Not ten minutes later, Brendan hits the rotation lottery with a nice striped marlin, which took the Pakula Smokin Joe lure off the port outrigger. Glenn leadered and Bobby tagged the fish after 20 minutes of angling. The boys joke that the crickets must be good luck and a moratorium is placed on any further executions.
We had a strike on the Black Bart Blue Breakfast, one of our most consistent lures, always towed on the short corner. Mike grabbed the rod and got settled in his harness. The fish showed herself as a blue of good size, then took off, peeling out 800 meters of line before the line suddenly went slack. We all thought the nylon had snapped, and it was a relief to see the blue and green lumo color of the lure under the water as Mike reeled in the slack line.

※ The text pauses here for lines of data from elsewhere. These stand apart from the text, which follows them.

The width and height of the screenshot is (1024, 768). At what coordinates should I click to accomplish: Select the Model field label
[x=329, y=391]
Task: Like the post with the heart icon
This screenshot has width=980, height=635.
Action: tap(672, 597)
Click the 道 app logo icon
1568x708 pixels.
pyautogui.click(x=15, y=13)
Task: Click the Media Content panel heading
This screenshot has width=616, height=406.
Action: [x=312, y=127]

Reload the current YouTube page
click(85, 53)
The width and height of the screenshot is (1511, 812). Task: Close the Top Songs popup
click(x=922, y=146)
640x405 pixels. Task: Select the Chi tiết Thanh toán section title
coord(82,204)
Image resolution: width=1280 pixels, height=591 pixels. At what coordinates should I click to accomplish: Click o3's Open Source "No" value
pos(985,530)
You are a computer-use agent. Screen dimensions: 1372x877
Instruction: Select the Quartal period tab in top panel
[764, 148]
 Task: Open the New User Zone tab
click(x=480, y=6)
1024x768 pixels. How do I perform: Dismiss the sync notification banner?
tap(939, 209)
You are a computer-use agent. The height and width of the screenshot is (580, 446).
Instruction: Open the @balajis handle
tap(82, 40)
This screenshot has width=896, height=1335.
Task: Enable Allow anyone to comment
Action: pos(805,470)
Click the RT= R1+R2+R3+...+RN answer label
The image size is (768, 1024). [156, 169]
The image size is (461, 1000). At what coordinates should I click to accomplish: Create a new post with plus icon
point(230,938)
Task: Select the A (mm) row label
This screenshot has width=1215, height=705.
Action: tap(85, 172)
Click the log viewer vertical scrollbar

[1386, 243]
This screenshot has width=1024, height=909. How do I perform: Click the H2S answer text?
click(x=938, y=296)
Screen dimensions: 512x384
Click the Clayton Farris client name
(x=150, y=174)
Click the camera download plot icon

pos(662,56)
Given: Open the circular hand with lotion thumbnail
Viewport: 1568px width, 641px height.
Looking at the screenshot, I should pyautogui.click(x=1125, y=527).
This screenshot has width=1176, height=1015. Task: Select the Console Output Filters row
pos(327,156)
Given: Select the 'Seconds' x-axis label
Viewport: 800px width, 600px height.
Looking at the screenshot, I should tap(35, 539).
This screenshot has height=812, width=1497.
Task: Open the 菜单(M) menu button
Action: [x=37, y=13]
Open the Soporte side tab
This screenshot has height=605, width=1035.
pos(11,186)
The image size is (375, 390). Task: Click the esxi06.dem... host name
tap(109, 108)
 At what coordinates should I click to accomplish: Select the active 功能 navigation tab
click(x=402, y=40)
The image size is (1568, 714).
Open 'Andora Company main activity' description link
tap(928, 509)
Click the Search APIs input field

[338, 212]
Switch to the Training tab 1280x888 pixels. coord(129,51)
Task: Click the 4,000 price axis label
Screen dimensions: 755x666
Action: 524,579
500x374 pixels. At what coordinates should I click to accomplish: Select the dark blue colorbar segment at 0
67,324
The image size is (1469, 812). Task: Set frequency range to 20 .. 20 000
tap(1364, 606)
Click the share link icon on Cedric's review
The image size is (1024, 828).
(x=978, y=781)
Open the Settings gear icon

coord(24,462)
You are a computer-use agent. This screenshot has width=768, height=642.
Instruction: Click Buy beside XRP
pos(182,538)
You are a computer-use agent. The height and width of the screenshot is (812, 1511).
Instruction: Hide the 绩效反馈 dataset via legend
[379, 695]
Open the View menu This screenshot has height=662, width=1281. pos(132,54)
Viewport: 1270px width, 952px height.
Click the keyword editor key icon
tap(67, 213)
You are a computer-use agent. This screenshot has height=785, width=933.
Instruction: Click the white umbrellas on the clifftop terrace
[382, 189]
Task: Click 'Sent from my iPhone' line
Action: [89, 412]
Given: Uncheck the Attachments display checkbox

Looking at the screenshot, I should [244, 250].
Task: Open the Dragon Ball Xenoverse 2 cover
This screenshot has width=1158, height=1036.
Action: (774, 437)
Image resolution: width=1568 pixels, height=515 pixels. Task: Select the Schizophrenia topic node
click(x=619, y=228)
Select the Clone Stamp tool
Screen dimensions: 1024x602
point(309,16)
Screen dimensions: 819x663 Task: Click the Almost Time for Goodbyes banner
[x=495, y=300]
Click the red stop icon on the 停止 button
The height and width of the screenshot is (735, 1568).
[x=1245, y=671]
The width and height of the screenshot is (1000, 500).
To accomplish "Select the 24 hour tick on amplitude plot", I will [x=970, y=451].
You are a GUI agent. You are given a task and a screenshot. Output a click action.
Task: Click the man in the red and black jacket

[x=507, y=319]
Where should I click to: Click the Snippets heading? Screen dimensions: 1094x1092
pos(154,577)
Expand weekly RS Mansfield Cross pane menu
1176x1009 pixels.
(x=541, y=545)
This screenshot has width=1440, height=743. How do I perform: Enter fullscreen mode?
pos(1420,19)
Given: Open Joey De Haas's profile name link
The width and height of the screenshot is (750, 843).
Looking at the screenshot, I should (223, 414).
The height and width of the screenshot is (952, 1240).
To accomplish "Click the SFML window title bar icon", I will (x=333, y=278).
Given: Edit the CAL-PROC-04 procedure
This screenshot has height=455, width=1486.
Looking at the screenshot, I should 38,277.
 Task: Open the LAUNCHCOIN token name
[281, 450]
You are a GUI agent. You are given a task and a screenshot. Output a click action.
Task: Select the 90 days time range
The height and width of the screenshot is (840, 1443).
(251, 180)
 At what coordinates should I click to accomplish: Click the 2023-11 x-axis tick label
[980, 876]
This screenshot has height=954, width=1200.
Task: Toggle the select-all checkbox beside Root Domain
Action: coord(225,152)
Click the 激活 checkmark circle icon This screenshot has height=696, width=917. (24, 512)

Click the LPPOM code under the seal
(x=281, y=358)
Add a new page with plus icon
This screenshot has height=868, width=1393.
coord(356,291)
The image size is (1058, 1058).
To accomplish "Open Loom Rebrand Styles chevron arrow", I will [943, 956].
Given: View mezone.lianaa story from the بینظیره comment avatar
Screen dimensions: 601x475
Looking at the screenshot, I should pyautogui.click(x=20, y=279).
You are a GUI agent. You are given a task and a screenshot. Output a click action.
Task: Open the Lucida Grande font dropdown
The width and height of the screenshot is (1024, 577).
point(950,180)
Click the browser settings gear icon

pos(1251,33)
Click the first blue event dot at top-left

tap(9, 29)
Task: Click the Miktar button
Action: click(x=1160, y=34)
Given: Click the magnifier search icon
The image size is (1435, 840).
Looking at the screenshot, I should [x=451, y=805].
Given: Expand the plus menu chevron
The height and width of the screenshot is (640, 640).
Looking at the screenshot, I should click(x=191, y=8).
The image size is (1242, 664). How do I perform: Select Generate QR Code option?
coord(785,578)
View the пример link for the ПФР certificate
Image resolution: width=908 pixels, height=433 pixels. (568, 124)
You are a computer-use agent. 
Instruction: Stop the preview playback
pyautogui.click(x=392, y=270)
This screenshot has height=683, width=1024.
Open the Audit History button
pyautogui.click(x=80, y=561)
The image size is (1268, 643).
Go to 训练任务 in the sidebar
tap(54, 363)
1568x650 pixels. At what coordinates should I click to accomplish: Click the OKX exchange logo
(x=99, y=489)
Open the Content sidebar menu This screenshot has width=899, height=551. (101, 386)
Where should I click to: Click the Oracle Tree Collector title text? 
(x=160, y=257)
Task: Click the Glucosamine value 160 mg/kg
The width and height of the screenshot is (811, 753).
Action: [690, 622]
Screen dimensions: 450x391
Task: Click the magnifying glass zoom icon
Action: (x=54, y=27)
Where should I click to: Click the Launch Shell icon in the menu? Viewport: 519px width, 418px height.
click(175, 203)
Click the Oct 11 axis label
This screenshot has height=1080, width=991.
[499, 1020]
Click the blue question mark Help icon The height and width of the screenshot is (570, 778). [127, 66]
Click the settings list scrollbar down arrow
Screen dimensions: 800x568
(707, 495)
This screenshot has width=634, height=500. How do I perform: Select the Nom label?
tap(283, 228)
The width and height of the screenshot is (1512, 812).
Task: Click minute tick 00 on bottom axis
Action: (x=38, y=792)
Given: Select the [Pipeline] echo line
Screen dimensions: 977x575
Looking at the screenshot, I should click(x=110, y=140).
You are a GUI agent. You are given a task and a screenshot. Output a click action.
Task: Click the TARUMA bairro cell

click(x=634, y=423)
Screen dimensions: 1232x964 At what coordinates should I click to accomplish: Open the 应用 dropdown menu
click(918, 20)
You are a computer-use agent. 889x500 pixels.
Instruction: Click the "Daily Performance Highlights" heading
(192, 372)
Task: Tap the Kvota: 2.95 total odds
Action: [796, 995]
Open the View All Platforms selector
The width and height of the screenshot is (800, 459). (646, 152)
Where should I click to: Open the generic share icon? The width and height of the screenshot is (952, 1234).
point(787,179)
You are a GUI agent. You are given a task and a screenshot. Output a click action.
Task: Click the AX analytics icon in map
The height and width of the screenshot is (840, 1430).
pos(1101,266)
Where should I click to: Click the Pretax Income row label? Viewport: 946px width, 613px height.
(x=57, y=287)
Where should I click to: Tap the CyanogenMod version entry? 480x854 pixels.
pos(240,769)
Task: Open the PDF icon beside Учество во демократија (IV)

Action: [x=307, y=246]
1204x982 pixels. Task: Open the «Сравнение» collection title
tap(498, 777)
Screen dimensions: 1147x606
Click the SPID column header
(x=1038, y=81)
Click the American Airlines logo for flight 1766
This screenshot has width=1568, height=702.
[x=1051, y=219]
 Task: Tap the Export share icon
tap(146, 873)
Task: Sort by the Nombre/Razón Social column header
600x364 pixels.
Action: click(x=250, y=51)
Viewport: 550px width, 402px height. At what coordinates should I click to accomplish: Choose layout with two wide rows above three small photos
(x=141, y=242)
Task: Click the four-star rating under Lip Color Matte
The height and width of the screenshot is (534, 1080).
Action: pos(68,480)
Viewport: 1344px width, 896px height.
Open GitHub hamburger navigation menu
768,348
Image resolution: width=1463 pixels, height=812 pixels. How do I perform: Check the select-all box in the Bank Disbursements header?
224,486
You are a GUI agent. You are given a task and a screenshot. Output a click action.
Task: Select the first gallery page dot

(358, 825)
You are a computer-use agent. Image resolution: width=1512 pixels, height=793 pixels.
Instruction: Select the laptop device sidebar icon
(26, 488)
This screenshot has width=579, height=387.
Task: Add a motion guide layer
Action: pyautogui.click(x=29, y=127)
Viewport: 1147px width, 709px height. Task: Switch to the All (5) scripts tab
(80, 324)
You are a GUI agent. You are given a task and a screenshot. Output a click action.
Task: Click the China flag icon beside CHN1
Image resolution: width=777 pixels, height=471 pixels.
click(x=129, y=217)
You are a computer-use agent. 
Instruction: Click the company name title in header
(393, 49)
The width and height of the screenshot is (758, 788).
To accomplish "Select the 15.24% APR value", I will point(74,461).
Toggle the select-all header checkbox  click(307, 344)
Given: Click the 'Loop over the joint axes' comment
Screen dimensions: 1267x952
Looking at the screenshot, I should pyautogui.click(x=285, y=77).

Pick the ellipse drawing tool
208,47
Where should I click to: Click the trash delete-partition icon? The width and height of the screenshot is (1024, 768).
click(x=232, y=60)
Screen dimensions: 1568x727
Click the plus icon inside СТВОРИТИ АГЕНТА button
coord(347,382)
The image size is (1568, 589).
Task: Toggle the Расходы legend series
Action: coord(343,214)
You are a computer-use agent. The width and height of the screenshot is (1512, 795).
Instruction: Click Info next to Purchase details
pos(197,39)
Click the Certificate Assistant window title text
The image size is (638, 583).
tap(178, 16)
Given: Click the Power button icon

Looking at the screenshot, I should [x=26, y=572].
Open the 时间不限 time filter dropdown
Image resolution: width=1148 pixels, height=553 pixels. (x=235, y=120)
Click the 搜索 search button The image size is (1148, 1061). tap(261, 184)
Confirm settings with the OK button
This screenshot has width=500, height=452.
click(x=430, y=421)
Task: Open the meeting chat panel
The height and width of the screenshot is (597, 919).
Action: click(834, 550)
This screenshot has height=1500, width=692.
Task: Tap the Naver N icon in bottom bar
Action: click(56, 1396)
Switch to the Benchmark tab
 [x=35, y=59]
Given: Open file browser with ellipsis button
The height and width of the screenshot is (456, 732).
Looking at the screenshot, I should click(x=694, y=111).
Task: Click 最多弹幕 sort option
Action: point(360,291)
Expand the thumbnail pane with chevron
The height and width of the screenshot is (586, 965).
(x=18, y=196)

It was a good day, with 3 fish caught out of 5 shots. The two other boat on the bank, Pursuit and Prime Time, also scored three fish each. The boys celebrated that night by copiously rehydrating and crooning along to a Creedence Clearwater CD, simultaneously in 6 different keys in full reverie.
After the second day at sea, the water maker and washing machine running simultaneously blew a hidden circuit breaker, which took another two days to locate. As Garry often reminds me, BOAT stands for Broken Or About To be. Water rationing was mandated, with about 600 liters to last the week for the 8 people on board. My load of wet laundry is held hostage by the electronically locked washing machine and cannot be unloaded until power is restored to the unit.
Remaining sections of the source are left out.